WHAT NEEDS TO BE DONE: Give an exact copy of the data that follows.

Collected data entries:
Segment Open

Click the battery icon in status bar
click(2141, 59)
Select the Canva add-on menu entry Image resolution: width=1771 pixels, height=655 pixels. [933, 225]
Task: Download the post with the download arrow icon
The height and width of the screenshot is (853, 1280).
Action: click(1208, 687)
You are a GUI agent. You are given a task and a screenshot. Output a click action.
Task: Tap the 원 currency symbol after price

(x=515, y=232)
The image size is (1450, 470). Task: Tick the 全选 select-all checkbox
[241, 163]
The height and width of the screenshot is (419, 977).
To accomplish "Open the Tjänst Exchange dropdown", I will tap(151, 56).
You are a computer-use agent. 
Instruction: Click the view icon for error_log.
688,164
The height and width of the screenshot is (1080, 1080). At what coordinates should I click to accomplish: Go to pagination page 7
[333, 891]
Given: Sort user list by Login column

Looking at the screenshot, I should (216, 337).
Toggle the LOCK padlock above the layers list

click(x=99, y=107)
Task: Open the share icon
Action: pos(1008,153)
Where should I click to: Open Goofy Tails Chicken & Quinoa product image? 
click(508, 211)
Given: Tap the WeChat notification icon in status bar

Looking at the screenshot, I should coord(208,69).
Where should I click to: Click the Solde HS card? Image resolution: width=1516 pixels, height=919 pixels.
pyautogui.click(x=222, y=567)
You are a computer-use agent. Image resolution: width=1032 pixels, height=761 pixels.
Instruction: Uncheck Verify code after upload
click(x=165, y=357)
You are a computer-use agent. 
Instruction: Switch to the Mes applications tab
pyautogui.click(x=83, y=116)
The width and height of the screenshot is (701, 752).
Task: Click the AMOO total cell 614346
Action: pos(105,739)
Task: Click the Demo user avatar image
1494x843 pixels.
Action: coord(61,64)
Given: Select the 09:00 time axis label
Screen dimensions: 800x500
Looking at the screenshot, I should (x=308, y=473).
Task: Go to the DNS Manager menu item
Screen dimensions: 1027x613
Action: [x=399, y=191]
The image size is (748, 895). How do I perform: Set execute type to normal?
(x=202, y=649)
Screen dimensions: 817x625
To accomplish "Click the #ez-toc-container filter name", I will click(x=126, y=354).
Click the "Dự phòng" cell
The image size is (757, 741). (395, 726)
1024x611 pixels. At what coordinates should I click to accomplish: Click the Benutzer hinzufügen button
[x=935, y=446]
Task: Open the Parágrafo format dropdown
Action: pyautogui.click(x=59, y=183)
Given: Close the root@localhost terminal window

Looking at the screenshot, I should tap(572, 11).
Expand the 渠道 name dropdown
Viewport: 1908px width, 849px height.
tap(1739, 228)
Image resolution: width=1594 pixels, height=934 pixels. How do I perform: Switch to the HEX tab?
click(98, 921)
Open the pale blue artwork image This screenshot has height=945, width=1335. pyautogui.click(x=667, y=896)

Segment Closed

RESPONSE BELOW:
Click the battery icon in status bar
click(2141, 59)
Select the Canva add-on menu entry Image resolution: width=1771 pixels, height=655 pixels. [933, 225]
Task: Download the post with the download arrow icon
The height and width of the screenshot is (853, 1280).
Action: click(1208, 687)
You are a GUI agent. You are given a task and a screenshot. Output a click action.
Task: Tap the 원 currency symbol after price

(x=515, y=232)
The image size is (1450, 470). Task: Tick the 全选 select-all checkbox
[241, 163]
The height and width of the screenshot is (419, 977).
To accomplish "Open the Tjänst Exchange dropdown", I will tap(151, 56).
You are a computer-use agent. 
Instruction: Click the view icon for error_log.
688,164
The height and width of the screenshot is (1080, 1080). At what coordinates should I click to accomplish: Go to pagination page 7
[333, 891]
Given: Sort user list by Login column

Looking at the screenshot, I should (216, 337).
Toggle the LOCK padlock above the layers list

click(x=99, y=107)
Task: Open the share icon
Action: pos(1008,153)
Where should I click to: Open Goofy Tails Chicken & Quinoa product image? 
click(508, 211)
Given: Tap the WeChat notification icon in status bar

Looking at the screenshot, I should coord(208,69).
Where should I click to: Click the Solde HS card? Image resolution: width=1516 pixels, height=919 pixels.
pyautogui.click(x=222, y=567)
You are a computer-use agent. Image resolution: width=1032 pixels, height=761 pixels.
Instruction: Uncheck Verify code after upload
click(x=165, y=357)
You are a computer-use agent. 
Instruction: Switch to the Mes applications tab
pyautogui.click(x=83, y=116)
The width and height of the screenshot is (701, 752).
Task: Click the AMOO total cell 614346
Action: pos(105,739)
Task: Click the Demo user avatar image
1494x843 pixels.
Action: coord(61,64)
Given: Select the 09:00 time axis label
Screen dimensions: 800x500
Looking at the screenshot, I should (x=308, y=473).
Task: Go to the DNS Manager menu item
Screen dimensions: 1027x613
Action: [x=399, y=191]
The image size is (748, 895). How do I perform: Set execute type to normal?
(x=202, y=649)
Screen dimensions: 817x625
To accomplish "Click the #ez-toc-container filter name", I will click(x=126, y=354).
Click the "Dự phòng" cell
The image size is (757, 741). (395, 726)
1024x611 pixels. At what coordinates should I click to accomplish: Click the Benutzer hinzufügen button
[x=935, y=446]
Task: Open the Parágrafo format dropdown
Action: pyautogui.click(x=59, y=183)
Given: Close the root@localhost terminal window

Looking at the screenshot, I should tap(572, 11).
Expand the 渠道 name dropdown
Viewport: 1908px width, 849px height.
tap(1739, 228)
Image resolution: width=1594 pixels, height=934 pixels. How do I perform: Switch to the HEX tab?
click(98, 921)
Open the pale blue artwork image This screenshot has height=945, width=1335. pyautogui.click(x=667, y=896)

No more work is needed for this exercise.